Exercise task 1 - Write out the part of the passage on the FS and GS registers that opens with the words containing "Those that don't" and closes with "access cpu-specific memory.".
Exercise task 2 - In the passage on the FS and GS registers, what does the Linux kernel use the GS register to access?
Exercise task 3 - Carry on the passage about the FS and GS registers from the point where it stops.

** Start of Page extract **

Those that don't know history aren't doomed to repeat it; they're doomed to doing something dumber.

Solution 2

The registers FS and GS are segment registers. They have no processor-defined purpose, but instead are given purpose by the OS's running them. In Windows 64-bit the GS register is used to point to operating system defined structures. FS and GS are commonly used by OS kernels to access thread-specific memory. In windows, the GS register is used to manage thread-specific memory. The linux kernel uses GS to access cpu-specific memory.

Solution 3

FS is used to point to the thread information block (TIB) on windows processes .

one typical example is (SEH) which store a pointer to a callback function in FS:[0x00].

GS is commonly used as a pointer to a thread local storage (TLS) . and one example that you might have seen before is the stack canary protection (stackguard) , in gcc you might see something like this :

mov    eax,gs:0x14
mov    DWORD PTR [ebp-0xc],eax

Solution 4

TL;DR;

What is the “FS”/“GS” register intended for?

** End of Page extract **
** Start of Data rows **

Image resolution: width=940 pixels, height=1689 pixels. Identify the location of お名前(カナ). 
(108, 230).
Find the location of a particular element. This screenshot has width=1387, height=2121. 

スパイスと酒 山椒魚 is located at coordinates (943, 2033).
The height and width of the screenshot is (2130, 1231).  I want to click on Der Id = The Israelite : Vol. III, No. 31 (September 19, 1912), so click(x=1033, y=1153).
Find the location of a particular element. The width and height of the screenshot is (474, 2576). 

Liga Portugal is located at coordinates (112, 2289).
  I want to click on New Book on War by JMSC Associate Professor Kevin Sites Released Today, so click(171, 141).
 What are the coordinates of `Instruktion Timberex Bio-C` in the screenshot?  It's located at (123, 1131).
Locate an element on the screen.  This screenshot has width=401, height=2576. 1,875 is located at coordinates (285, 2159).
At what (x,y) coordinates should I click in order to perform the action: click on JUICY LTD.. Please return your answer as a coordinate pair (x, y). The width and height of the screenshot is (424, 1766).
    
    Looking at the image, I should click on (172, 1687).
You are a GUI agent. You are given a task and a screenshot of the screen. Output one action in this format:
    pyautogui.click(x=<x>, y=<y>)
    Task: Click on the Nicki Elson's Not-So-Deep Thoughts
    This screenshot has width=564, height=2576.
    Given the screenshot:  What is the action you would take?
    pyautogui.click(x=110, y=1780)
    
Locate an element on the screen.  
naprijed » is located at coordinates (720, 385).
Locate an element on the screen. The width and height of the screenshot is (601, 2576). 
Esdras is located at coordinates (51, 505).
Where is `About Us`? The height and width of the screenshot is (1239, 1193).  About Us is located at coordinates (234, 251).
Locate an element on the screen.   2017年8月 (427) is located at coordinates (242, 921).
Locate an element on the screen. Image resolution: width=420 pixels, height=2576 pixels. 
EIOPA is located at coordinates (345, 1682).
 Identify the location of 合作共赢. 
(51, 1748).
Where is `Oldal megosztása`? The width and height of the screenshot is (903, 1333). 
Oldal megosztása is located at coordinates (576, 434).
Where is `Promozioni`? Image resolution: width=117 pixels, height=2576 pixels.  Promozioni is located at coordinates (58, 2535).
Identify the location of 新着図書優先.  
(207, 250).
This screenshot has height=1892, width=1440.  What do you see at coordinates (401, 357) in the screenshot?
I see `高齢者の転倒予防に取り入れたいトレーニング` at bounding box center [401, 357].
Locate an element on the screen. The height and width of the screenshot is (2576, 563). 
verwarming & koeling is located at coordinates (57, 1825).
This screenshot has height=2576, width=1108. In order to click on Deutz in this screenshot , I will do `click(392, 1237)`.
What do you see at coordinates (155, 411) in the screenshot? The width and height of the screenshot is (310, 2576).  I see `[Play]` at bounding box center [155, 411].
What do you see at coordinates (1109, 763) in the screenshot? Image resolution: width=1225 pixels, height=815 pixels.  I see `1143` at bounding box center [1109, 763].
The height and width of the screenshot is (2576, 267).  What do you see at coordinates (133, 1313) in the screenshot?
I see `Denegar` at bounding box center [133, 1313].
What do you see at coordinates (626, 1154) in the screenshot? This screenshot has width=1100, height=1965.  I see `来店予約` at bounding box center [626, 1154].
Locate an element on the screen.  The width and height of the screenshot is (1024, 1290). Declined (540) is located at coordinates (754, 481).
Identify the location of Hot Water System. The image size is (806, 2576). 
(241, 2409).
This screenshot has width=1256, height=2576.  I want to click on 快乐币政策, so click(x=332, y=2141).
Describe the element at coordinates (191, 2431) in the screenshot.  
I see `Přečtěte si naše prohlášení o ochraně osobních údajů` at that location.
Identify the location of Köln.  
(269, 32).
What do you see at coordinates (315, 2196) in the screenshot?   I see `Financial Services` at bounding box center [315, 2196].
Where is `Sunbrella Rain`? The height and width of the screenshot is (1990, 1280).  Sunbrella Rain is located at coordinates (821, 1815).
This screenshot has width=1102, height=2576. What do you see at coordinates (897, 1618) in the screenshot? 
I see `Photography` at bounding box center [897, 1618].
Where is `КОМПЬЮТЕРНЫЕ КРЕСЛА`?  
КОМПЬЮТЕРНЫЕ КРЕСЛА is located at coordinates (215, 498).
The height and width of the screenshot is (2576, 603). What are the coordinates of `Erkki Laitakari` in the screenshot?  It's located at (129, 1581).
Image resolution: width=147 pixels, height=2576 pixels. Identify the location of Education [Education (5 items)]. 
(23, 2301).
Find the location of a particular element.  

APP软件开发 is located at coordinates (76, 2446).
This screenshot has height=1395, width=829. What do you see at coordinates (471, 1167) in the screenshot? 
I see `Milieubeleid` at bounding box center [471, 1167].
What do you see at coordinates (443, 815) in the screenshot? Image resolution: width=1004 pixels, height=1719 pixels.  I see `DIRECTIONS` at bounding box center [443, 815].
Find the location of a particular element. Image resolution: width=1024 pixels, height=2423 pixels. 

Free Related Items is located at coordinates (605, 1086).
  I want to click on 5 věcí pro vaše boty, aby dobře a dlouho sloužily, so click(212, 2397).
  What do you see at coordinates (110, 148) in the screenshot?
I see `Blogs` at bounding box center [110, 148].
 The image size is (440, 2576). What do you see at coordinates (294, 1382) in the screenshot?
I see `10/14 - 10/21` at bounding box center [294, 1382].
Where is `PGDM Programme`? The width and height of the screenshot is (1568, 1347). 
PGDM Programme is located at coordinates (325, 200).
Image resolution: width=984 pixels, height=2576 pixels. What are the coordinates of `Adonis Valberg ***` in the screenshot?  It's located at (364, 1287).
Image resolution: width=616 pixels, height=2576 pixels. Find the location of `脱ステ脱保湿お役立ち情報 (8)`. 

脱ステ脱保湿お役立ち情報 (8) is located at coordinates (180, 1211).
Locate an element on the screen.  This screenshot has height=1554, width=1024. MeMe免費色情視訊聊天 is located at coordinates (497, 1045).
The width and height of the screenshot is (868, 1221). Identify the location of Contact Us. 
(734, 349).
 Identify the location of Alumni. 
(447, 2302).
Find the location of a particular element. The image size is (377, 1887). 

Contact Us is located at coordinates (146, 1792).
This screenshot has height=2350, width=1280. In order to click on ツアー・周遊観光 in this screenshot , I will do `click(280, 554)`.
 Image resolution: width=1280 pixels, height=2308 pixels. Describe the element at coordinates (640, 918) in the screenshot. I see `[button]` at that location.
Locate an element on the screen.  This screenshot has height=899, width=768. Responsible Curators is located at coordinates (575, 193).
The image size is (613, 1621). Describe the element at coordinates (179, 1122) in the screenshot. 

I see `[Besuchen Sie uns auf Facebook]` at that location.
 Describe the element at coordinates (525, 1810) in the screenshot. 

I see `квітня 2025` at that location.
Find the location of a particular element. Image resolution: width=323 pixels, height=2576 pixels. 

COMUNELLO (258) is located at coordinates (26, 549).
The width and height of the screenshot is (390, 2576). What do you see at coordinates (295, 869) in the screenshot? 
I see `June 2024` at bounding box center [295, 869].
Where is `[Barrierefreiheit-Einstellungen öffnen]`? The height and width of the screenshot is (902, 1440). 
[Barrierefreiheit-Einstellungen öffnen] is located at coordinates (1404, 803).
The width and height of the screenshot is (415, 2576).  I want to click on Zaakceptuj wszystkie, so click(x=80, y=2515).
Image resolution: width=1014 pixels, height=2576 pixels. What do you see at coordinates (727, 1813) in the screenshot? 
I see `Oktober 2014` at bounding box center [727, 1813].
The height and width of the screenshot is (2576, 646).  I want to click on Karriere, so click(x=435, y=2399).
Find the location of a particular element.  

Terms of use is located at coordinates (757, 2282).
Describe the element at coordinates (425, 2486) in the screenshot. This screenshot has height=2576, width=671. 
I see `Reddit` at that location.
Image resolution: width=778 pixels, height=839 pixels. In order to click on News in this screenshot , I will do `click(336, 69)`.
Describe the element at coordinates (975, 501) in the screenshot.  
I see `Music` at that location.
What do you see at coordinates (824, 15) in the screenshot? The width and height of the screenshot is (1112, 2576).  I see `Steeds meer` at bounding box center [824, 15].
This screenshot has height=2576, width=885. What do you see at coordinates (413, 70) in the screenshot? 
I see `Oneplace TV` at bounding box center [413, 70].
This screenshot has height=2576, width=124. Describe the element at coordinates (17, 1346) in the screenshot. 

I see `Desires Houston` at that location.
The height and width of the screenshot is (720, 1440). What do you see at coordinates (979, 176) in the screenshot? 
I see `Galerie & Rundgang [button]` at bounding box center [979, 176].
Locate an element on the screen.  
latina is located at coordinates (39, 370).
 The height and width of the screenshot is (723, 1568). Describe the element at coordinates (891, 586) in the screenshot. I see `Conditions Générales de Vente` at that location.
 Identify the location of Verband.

** End of Data rows **

Answer 1 -
Those that don't know history aren't doomed to repeat it; they're doomed to doing something dumber.

Solution 2

The registers FS and GS are segment registers. They have no processor-defined purpose, but instead are given purpose by the OS's running them. In Windows 64-bit the GS register is used to point to operating system defined structures. FS and GS are commonly used by OS kernels to access thread-specific memory. In windows, the GS register is used to manage thread-specific memory. The linux kernel uses GS to access cpu-specific memory.

Answer 2 - CPU-specific memory.

Answer 3 -
Simply to access data beyond the default data segment (DS). Exactly like ES.


The Long Read:

So I know what the following registers and their uses are supposed to be:

[...]

Well, almost, but DS is not 'some' Data Segment, but the default one. Where all operation take place by default (*1). This is where all default variables are located - essentially data and bss. It's in some way part of the reason why x86 code is rather compact. All essential data, which is what is most often accessed, (plus code and stack) is within 16 bit shorthand distance.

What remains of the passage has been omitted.